▸ **TASK OBJECTIVE**
Could you reproduce each line of the material below without changing anything, omitting the pictures from your reply?

(Material from a pointing dataset)
----------

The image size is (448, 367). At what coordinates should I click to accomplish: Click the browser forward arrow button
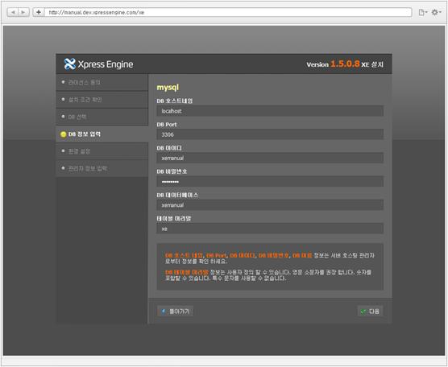tap(23, 12)
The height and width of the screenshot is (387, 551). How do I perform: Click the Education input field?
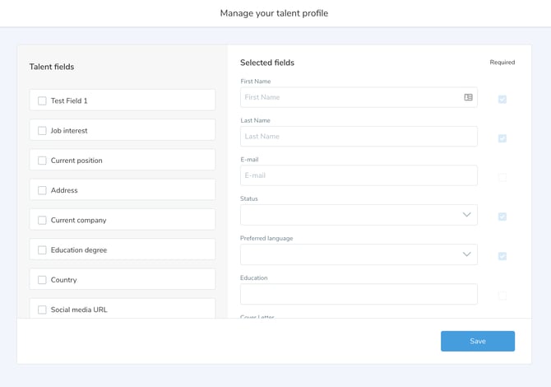pos(359,294)
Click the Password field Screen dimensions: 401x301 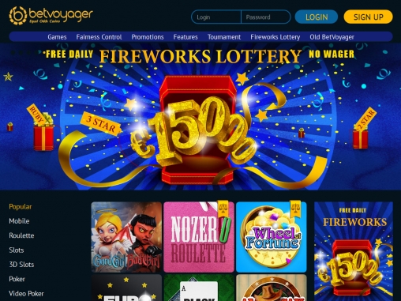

----------

▸ **FINAL ANSWER**
The image size is (448, 367). At what coordinates should I click to accomplish: Click the browser forward arrow button
tap(23, 12)
The height and width of the screenshot is (387, 551). How do I perform: Click the Education input field?
pos(359,294)
Click the Password field Screen dimensions: 401x301 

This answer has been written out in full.